I must have done something right in a past life, because I spent yesterday afternoon tasting a selection of Barolos and Barbarescos by Ceretto. And while these Barolos are not like the more “traditional” dirty Barolos that first exposed my soul to the deep, dark, underground pleasures of such aged wines, with their notes of tobacco, spice, and stewed prune, the Barolos of Ceretto were contemplative, some drinkable at a young age, and at times, divine.
Located in the Langhe region of Piedmont and founded in the 30’s, Ceretto soared in the hands of the “Barolo Brothers”, Bruno and Marcello Ceretto, who took to the helm in the 60’s. As “modernists” leading the crusade, Ceretto championed accessible Barolos with shorter fermentations (in stainless steel tanks) followed by less time in oak (as the DOCG decreased its required time in cask from three to two years)–techniques that yield fruiter wines with fewer tannins that require little or less time in the cellar before drinking.

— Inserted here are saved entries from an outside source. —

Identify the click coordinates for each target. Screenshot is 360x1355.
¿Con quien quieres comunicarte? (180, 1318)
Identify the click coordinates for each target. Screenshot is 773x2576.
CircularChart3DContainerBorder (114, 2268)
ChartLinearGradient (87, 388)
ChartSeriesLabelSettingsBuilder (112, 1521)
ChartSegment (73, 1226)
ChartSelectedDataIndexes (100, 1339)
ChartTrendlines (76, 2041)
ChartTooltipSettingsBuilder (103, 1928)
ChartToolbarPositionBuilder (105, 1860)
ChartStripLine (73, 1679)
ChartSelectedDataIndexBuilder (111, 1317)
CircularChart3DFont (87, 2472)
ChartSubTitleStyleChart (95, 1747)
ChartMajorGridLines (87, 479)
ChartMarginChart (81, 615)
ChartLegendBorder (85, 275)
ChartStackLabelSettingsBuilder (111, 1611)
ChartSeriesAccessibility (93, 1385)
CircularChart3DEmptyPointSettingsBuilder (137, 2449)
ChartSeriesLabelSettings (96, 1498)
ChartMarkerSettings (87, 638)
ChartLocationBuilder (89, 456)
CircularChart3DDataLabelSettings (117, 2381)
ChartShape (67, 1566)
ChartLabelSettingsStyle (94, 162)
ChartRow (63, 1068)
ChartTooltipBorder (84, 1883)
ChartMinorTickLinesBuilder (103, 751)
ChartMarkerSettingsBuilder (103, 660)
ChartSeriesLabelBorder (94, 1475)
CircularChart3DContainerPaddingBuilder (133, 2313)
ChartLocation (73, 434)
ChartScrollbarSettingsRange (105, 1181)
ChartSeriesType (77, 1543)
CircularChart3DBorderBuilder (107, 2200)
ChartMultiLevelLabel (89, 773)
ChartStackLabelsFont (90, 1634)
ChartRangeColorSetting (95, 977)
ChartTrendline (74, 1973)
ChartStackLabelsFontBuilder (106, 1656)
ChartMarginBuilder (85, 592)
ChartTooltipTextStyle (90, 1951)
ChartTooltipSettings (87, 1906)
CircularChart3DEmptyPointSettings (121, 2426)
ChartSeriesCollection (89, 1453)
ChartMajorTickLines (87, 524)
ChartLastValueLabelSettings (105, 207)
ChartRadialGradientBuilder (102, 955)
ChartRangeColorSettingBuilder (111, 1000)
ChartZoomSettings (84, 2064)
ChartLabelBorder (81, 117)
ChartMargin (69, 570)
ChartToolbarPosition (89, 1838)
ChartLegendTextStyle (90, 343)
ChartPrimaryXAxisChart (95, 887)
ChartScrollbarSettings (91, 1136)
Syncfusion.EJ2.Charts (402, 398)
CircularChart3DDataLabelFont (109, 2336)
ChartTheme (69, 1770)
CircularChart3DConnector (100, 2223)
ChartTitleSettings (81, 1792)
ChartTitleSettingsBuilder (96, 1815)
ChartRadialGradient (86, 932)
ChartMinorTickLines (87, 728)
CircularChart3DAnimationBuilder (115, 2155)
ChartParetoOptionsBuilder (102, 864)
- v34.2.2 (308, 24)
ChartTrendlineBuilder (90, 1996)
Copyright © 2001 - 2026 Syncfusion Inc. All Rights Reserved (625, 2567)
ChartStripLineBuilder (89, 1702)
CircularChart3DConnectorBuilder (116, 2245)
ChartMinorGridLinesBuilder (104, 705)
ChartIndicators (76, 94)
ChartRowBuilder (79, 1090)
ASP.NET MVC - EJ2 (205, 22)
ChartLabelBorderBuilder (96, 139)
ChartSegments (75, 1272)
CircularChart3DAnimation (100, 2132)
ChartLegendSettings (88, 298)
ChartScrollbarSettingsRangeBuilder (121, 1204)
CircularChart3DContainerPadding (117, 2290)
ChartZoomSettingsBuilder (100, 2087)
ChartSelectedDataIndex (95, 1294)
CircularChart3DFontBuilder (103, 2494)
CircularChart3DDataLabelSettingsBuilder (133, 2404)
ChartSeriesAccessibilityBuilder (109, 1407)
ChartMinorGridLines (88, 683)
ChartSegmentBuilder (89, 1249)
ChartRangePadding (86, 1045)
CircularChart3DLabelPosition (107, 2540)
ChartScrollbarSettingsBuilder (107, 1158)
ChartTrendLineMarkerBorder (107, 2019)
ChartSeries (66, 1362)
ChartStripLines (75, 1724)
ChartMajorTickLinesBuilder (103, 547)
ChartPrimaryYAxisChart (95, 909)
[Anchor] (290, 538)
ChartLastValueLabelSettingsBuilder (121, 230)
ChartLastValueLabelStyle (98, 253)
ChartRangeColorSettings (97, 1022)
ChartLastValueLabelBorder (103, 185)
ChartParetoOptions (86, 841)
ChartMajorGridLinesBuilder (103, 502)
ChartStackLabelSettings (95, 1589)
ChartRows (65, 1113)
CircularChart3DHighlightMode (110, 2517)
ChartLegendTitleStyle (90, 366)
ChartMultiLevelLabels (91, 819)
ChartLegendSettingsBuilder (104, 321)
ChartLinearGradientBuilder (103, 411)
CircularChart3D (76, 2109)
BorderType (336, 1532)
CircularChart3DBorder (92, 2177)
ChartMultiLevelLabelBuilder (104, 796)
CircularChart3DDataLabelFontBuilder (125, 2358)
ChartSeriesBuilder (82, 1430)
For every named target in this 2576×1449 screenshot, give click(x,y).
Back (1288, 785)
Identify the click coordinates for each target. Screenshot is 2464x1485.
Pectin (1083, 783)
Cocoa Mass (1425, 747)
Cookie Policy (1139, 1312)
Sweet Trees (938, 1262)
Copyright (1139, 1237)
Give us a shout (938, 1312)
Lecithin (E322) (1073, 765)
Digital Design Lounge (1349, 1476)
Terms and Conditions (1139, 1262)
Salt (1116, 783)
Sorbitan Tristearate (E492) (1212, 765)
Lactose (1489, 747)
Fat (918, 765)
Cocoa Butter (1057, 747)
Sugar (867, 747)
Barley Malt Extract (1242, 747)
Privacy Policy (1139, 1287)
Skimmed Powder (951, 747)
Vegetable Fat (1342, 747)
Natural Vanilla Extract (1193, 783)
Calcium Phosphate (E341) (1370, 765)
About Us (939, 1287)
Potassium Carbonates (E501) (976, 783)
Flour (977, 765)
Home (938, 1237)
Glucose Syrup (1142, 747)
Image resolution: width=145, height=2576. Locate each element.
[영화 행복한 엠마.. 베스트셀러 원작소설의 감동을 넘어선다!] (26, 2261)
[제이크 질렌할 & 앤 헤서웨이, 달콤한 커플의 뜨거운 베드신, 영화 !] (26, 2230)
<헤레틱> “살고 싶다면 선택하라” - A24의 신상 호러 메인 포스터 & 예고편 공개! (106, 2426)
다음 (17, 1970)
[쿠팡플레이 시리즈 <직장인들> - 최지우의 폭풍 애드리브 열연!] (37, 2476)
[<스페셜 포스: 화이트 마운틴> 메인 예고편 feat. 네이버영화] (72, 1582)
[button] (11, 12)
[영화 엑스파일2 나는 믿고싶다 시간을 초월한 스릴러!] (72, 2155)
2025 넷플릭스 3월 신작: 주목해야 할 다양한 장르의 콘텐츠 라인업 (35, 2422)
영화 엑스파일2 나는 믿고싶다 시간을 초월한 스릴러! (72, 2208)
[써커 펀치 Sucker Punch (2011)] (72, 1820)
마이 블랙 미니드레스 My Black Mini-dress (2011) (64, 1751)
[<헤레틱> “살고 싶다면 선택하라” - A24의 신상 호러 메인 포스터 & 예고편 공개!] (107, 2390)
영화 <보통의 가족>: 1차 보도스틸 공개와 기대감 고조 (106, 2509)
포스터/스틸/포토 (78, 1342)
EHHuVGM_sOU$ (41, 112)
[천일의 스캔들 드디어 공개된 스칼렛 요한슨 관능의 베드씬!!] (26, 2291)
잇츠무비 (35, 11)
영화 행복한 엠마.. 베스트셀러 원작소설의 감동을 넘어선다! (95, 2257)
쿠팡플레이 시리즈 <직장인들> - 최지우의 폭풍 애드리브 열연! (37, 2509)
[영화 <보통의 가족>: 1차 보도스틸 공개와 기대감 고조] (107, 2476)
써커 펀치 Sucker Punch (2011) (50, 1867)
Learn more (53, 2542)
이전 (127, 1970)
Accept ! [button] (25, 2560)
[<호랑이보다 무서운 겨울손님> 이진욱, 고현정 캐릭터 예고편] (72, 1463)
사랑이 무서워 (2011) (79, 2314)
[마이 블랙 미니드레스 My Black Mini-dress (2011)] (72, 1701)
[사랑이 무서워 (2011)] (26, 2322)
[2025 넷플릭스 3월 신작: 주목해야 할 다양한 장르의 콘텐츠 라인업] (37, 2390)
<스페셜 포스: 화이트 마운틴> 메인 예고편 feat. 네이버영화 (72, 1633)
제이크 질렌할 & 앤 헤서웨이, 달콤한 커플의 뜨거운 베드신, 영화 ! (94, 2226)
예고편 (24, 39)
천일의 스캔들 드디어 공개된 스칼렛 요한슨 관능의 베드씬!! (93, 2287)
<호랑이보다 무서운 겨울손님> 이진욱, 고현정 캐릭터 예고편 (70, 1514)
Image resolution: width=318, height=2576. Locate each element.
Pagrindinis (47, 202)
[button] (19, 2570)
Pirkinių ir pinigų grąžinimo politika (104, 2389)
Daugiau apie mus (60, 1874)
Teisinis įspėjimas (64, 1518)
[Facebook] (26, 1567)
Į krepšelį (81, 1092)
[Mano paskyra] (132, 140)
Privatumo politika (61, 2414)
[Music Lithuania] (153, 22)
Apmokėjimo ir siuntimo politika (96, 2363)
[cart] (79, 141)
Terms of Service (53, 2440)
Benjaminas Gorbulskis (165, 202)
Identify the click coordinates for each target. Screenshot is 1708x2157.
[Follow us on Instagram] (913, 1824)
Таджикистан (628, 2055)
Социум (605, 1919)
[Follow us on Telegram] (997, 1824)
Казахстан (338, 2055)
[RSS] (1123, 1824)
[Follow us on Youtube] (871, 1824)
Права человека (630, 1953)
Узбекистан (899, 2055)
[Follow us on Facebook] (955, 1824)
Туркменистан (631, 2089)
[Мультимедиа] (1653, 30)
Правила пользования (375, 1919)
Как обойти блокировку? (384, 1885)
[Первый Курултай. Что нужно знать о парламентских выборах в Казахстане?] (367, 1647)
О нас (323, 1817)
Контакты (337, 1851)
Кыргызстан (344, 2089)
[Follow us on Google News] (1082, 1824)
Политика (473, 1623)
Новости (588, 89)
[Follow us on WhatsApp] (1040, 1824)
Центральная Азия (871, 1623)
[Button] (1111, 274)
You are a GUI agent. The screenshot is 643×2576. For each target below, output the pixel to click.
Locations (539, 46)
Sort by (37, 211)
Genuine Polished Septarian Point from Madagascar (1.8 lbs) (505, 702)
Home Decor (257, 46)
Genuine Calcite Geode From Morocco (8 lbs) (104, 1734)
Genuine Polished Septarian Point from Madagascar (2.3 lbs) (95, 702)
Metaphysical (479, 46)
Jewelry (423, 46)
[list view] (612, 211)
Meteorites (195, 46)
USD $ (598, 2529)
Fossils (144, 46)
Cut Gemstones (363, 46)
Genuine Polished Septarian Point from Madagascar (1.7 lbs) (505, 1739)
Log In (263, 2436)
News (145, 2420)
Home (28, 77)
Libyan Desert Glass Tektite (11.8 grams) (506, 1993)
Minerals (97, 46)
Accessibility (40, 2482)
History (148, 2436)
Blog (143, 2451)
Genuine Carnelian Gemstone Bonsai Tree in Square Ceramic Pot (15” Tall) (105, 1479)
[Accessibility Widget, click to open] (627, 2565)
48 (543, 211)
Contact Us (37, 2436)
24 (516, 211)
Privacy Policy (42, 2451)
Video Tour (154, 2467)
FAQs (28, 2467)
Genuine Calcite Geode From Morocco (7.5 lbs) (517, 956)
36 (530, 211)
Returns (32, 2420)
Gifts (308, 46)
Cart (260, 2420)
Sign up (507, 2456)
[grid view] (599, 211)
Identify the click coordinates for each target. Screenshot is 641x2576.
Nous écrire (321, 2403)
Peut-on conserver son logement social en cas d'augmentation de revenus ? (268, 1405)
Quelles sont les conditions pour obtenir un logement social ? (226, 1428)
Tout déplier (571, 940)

As the umbrella of four estates, including Bricco Rocche, which produces four single-vineyard Barolo wines; Bricco Asili, home to two single-vineyard Barbaresco wines; Monsordo Bernardia; and Vignaioli di S. Stefano, Ceretto grew as the Barolo Brothers acquired various vineyards and constructed their estates.
Of the 45 wines at the tasting, I tasted them all and spit until I got to the good stuff; and I wasn’t the only one. Someone even commented to me on the empty spit buckets, of which I had already made note. And there were constant murmurs of delight about the room. Frederico Ceretto (pictured above and the youngest of the Ceretto family), at one time complained that the room was too serious, to which I replied that it was a compliment, this roomful of people contemplating and engaging his wines. The afternoon shift that I attended certainly differed from how Frederico described the early attendees who flew through the room. For the time I was there, everyone lingered, hovering around the table of single-vineyard Barolos and Barbarescos, of which I will offer here, a few notes.
While there was room to move about and space in which one could focus on the wines, one must keep in mind that notes are much thinner or threadbare when tasting through a roomful of wines.
Barolo Zonchera 2004–Notes of leather hide, cherry and fennel; it’s dusty with a silky texture–a wine that’s ready to drink.
Bernardot Barbaresco 2004–Aromas of dusty rose and earthy cherry fruit.
Barolo Brunate 2004–Shows dirty cedar wood, rose, and minerality that crescendos with a touch of chili, and finishes with fruit riding the wave of tannins that coat my tongue. Drink now.
Barolo Prapo 2004–Like game wrapped in clay, with mellow chili spice, and a bottom layer of fruit. It’s acidity streams through straight to the finish.
Brico Rocche Barolo 2004–A berry mud pie seen through the eyes of childhood delight, sprinkled with dusty rose pedals, and flecked with bits of game.
Barolo Brunate 2003–Initial showing of vanilla, followed by dark cherry and near-to-the ground berries, bright acidity, light-grip tannins, and Middle-Eastern spices, like cumin.
Bricco Asili Barbaresco 1999–There’s barnyard on the nose; and it appears seamless with a touch of spice, fiery acidity, and dusty minerality.
Bernardot Barbaresco 1998–More barnyard, dried iron ore, and the dirty, minty essence of basil.